Un sujet ancien dans le débat public français
Les questions liées aux abattages rituels, qu’ils soient juifs ou musulmans, traversent depuis longtemps la sphère politique. Elles refont régulièrement surface lors des campagnes électorales ou des débats sur la laïcité. Ce choix de KFC ravive ainsi une polémique bien connue, qui dépasse largement le cadre de la restauration.
Rachida Dati et son refus de « faire campagne sur le halal »
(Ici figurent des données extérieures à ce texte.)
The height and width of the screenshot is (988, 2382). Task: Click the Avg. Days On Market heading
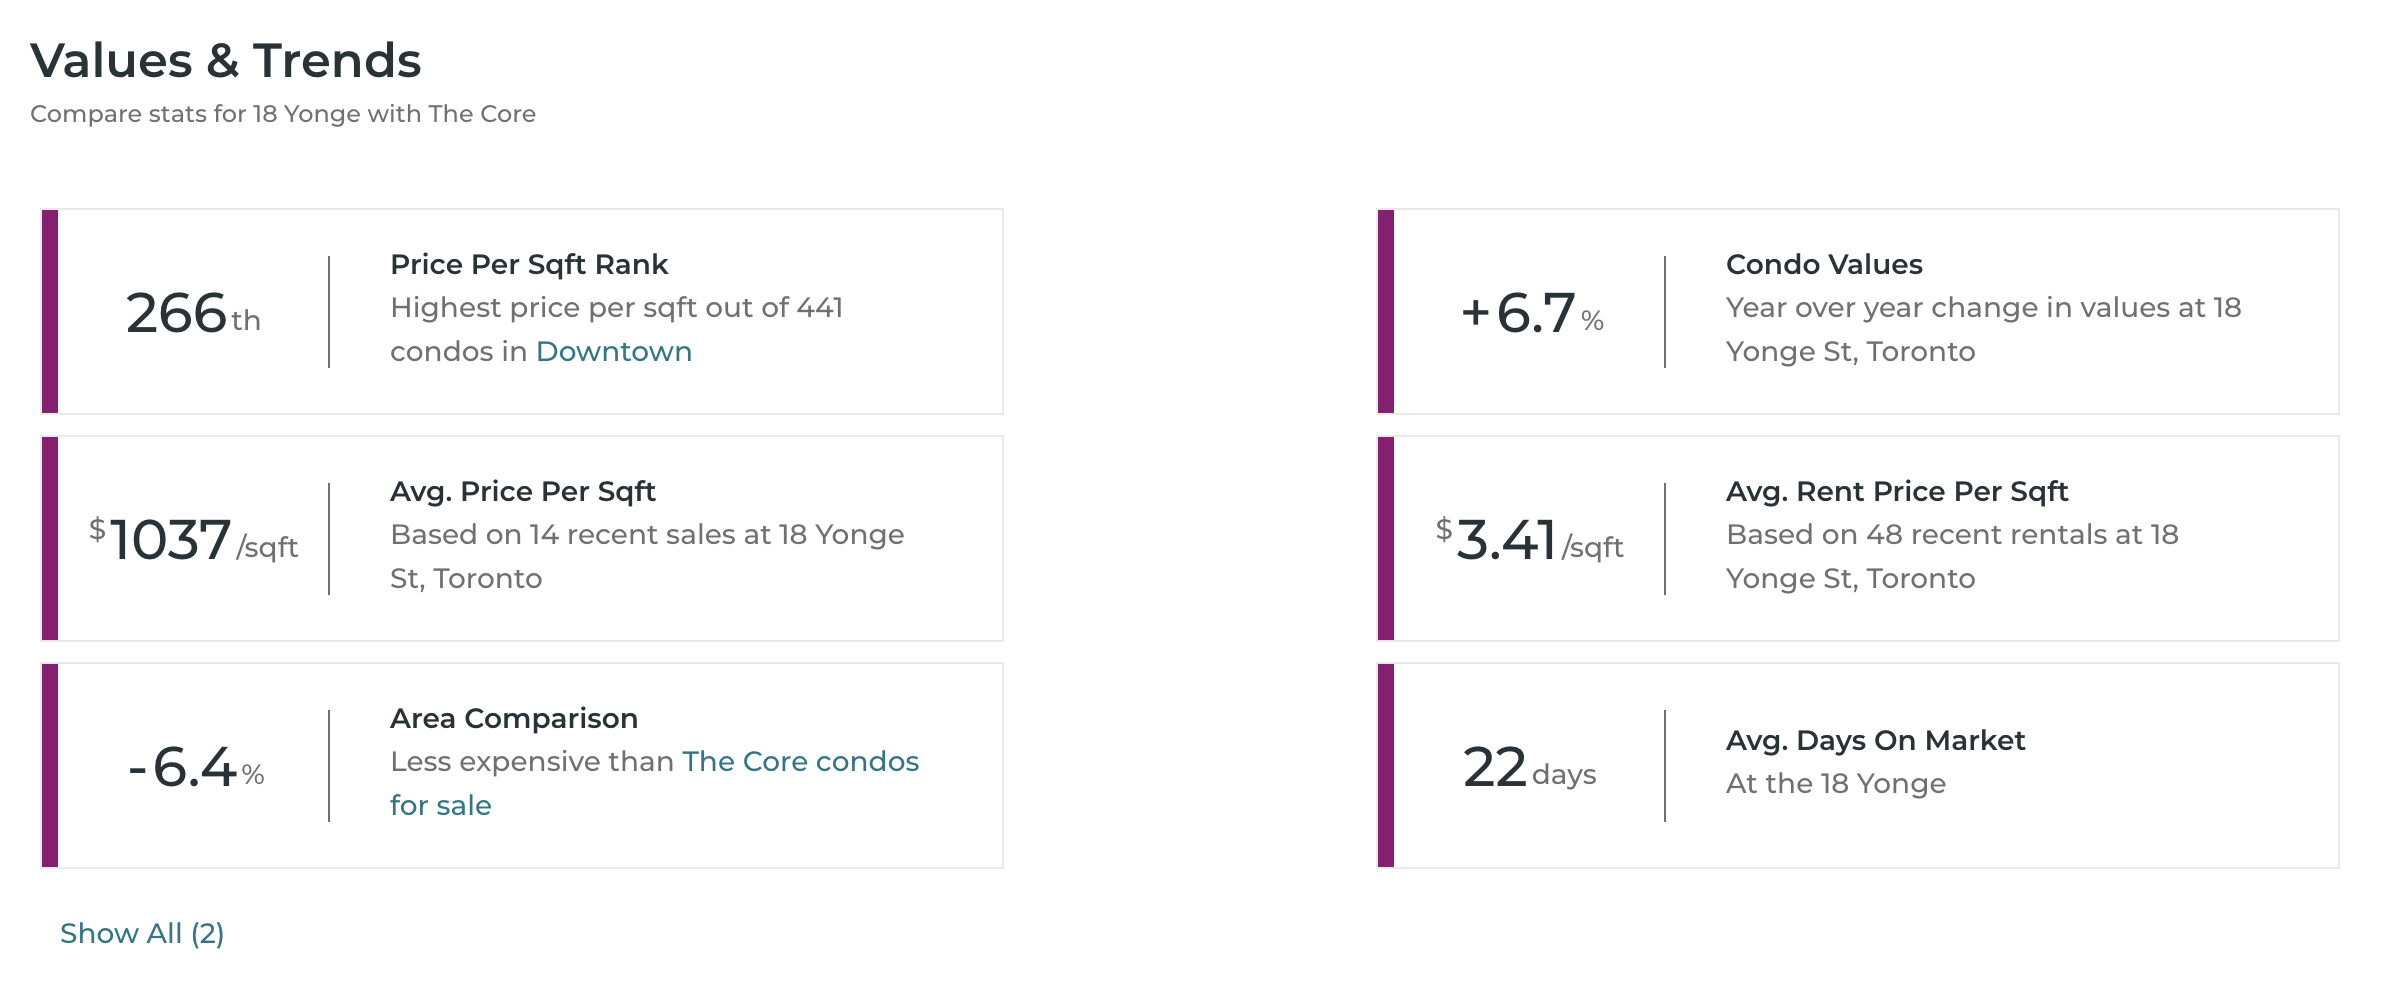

En 2014 déjà, Rachida Dati exprimait son agacement face à la place prise par ces sujets dans le débat public. Elle déclarait refuser de mener une campagne centrée sur « la burqa ou le halal », estimant que cette focalisation détournait l’attention des véritables priorités. Elle appelait à parler d’école, d’emploi et d’autorité plutôt que d’interdits, rejoignant en cela la position défendue à l’époque par Alain Juppé.
« Un non-sujet qui divise les Français »
Pour l’actuelle ministre de la Culture, ces débats alimentent inutilement les tensions. Elle dénonçait déjà, il y a plus de dix ans, ce qu’elle qualifiait de « non-sujet » susceptible de fracturer la société française. Selon elle, les enjeux majeurs résident ailleurs, notamment dans le chômage et la sécurité, bien loin des polémiques autour des pratiques alimentaires.
La question des repas de substitution dans les cantines

Rachida Dati avait également réagi aux discussions sur les repas de substitution proposés dans les cantines scolaires. Elle rappelait que ces alternatives ne relevaient pas de menus religieux, mais de solutions simples pour respecter certaines habitudes familiales. Elle estimait qu’il fallait « arrêter de fantasmer » autour de ces pratiques, qu’elle jugeait pragmatiques plutôt qu’idéologiques.